Language of Innovation

In order to make Meaning out of disparate piecemeal events, the language to string together the phenomenon has to be different than the data points. Innovation is a non linear thought project; real time, fresh, with a appreciation of history of what can work and what could be skipped. Demand orientation makes time, the most critical variable.

Digital Modernity, Gulf Style

Gulf Futurism invests (literally) an outlandish belief in mega infrastructure projects to catapult it to a future as as advanced as South Korea or Japan. Modernity in the Gulf appropriates modern technology while rooting it in a traditional anchor of family values. Oil wealth has accelerated the tech curve with high disposable incomes. Everyone has the latest gadget in town, never mind the expensive data rates and having restrictions on the most popular VOIP software in the world. Ofcourse, the tech savvy with a decent risk appetite have VPN to bypass the telecom regulator. Digital has propagated a sub culture of non conformists globally, and the gulf is not an exception.

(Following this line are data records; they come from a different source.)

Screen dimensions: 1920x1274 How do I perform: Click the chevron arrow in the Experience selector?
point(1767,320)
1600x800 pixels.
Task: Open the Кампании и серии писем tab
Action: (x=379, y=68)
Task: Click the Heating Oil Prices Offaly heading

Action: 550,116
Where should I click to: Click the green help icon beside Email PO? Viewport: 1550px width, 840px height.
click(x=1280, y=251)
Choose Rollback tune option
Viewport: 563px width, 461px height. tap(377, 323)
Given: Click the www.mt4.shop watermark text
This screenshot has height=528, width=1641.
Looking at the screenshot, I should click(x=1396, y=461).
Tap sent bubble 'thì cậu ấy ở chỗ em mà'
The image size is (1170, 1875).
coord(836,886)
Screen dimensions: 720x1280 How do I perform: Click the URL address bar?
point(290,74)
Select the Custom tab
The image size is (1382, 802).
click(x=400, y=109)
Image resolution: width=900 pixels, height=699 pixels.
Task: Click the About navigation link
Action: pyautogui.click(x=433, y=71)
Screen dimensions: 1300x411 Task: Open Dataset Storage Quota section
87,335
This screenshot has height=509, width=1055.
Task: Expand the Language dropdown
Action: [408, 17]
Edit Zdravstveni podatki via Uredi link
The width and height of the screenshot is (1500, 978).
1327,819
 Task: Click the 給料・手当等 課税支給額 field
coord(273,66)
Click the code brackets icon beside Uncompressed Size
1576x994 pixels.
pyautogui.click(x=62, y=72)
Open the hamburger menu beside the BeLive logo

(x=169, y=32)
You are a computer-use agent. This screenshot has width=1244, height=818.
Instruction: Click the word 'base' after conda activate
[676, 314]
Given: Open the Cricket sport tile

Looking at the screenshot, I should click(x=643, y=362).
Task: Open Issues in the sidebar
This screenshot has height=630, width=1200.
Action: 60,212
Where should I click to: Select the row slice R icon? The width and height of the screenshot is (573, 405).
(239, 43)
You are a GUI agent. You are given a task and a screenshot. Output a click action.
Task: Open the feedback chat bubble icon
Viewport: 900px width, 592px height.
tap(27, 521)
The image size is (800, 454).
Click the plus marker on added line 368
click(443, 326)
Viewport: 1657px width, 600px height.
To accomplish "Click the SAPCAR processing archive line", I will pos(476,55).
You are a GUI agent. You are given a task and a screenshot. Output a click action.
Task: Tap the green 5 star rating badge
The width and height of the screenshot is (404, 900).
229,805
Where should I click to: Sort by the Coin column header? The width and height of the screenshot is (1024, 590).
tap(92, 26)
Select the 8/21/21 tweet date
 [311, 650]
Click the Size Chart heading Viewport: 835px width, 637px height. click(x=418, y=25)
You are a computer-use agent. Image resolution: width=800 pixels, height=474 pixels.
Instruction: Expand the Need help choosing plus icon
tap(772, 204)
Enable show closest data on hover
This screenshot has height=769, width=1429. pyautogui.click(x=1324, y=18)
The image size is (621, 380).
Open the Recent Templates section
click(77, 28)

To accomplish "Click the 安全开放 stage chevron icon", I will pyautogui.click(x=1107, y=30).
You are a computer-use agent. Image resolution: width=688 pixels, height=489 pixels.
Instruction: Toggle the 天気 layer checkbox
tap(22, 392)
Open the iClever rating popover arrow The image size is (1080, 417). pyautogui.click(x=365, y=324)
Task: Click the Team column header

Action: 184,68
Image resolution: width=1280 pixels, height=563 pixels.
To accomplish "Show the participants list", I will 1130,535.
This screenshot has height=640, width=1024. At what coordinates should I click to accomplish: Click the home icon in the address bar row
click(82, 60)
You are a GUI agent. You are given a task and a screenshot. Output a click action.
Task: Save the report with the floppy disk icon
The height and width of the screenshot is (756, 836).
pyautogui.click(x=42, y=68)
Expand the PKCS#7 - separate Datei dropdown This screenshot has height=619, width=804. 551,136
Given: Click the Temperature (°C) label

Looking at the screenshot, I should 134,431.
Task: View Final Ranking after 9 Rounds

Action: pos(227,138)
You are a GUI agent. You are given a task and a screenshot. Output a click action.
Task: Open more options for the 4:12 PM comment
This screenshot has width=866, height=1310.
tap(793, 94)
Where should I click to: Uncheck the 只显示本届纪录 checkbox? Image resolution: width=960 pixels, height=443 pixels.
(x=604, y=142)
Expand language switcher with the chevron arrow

In this conservative space, digital technology offers a ‘second life’, with Twitter, Snapchat and Instagram presenting opportunities to socialise. Folks are plugged in to their phones all the time, to the extent of obsession. A separate existence is lived online.

People consume entertainment on the phone, via Watsapp forwards, evolving into the community grapevine on groups.

Blue Collar Migrants from South Asia have a program on their phones to unscramble Wifi passwords and ‘share’ data from better off cousins. Technology is socially constructed, as can observed as it takes shape around incumbent community values, all over the world.

The (Fallen) Lady

In 2010, I enthusiastically watched ‘The Lady’ at the Golden Village in Vivo City Mall in Singapore with an Indo-Burmese Couple. I came out of the movie with a proverbial lump in the throat moment. This is the case of taking the international community for a ride. Ofcourse, I remember, Aunty Suu, speaking a few years back, that she would be rather like to remembered as a politician rather than a Nobel Peace Laureate. The writing was on the wall a long time back.

Theraveda Buddhists are not exactly known for ‘peace’ in the form of Wiranthu.